作 者:
王海英;叶星;白俊杰;夏仕玲;劳海华;简清;王琳
单 位:
上海水产大学生命科学技术学院;中国水产科学研究院珠江水产研究所
关键词:
唐鱼;β-肌动蛋白启动子;红色荧光蛋白;转基因;显微注射;表达
摘 要:
利用PCR技术克隆唐鱼(Tanichthy salbonubes)β-actin基因。所克隆的β-actin基因片段为1464bp,包含长为1374bp的启动调控区和90bp的部分开放阅读框。启动调控区包括105bp的β-actin基因上游调控序列、第一个外显子和第一个内含子。上游调控序列中含有对转录起重要作用的CAATBox、TATABox、CArGBox等元件。将唐鱼β-actin启动调控区克隆到红色荧光表达载体pDsRed2-1上,并显微注射到唐鱼受精卵中,荧光显微镜观察红色荧光蛋白(RFP)的表达。结果表明,RFP在转基因唐鱼中的表达阳性率较高,最高可达51.8%,且RFP的表达水平较高。PCR检测转基因唐鱼的部分器官组织,在被检组织器官中均能检测到外源RFP基因;而RT-PCR以及Southernblot验证显示RFPmRNA的表达有所不同;Southern blot检测肌肉组织基因组DNA,可见比阳性载体大的杂交条带。说明所检测的组织中已发生外源基因RFP的整合,但有些组织存在表达水平较低或者不表达的现象。本实验分离到的β-actin基因启动子序列具有有效的驱动功能,可启动外源基因在唐鱼体内的高效表达,从而为下一步进行功能基因的转化研究奠定基础。
译 名:
Isolation of white cloud mountain minnow β-actin promoter and assay of its transcription activity
作 者:
WANG Hai-ying 1,2,YE Xing1,BAI Jun-jie1,XIA Shi-ling1,LAO Hai-hua1,JIAN Qing1,WANG Lin1 (1. Pearl River Fisheries Institute,Chinese Academy of Fishery Sciences,Guangzhou 510380,China;2. Shanghai Fisheries University,Shanghai 200090,China)
关键词:
Tanichthys albonubes;β-actin gene promoter;red fluorescent protein (RFP);transgene;microinjected;expression detection
摘 要:
β-actin gene is a house-keeper gene and it’s promoter has been reported to be an efficient ubiquitous regulator. The β-actin 5′ flanking region and the initiation intron demonstrate a high level of constitutive promoter activity,and its activity is comparable to,or greater than,that of the SV40 early promoter.

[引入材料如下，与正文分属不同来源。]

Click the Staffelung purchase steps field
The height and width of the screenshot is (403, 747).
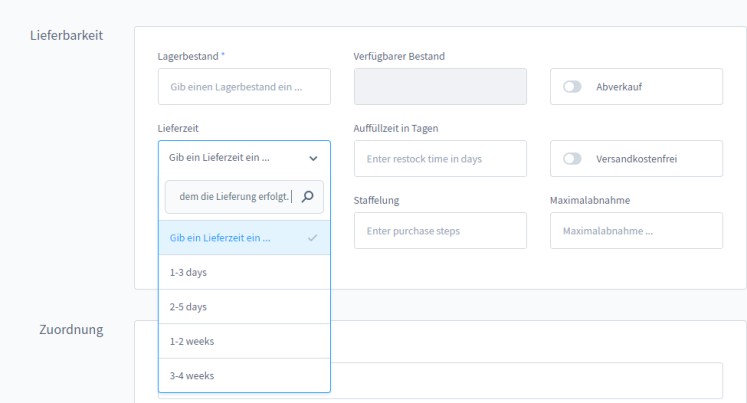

White cloud mountain minnow (Tanichthys albonubes) is a small cyprinid fish and also a popular ornamental fish which was originally found only in Guangzhou,China. Through PCR amplification,5′-flanking regions and partial open reading frames of the β-actin gene of white cloud mountain minnow were obtained. The 1 464 bp-long sequence includes 90 bp of partial ORF which encodes a 30 amino acids peptide,and 1 374 bp regulatory sequence which contains the 5′proximal promoter,the first untranslated exon and the initiation intron of β-actin gene. The partial ORF of the β-actin gene shares a high degree of sequence conservation. The similarity of the deduced amino acids was 100% between white cloud mountain minnow and zebrafish,and 96.7% between white cloud mountain minnow and nile tilapia. The proximal promoter region contains elements that were critical for transcription activity,including the CCAAT Box,TATA Box,CArG Box. The regulatory sequence was inserted into the promoterless pDsRed2-1 vector. The linearized recombinant plasmids (pTA-DsRed) were microinjected into the fertilized eggs of white cloud mountain minnow. RFP expression of the transgenic fish was observed by micro fluoroscope. High–frequency generation of transgenic fish which expresses RFP was obtained with the highest positive rate of 51.8%. RFP was expressed at high level in transgenic fish and red fluorescence could even be observed by externals in some fishes. RFP gene could be detected by amplification of the genomic DNA of different organs and tissues of the 4-month-old transgenic fish. The RFP gene transcripts were also analyzed by RT-PCR and Southern blot. Hybridized molecule larger than positive vector was displayed by Southern blot of the transgenic fish genomic DNA. The results showed that the β-actin gene promoter possess effective transcription activity and could promote high level expression of foreign gene. The present study lays foundation for further function gene transfer researches.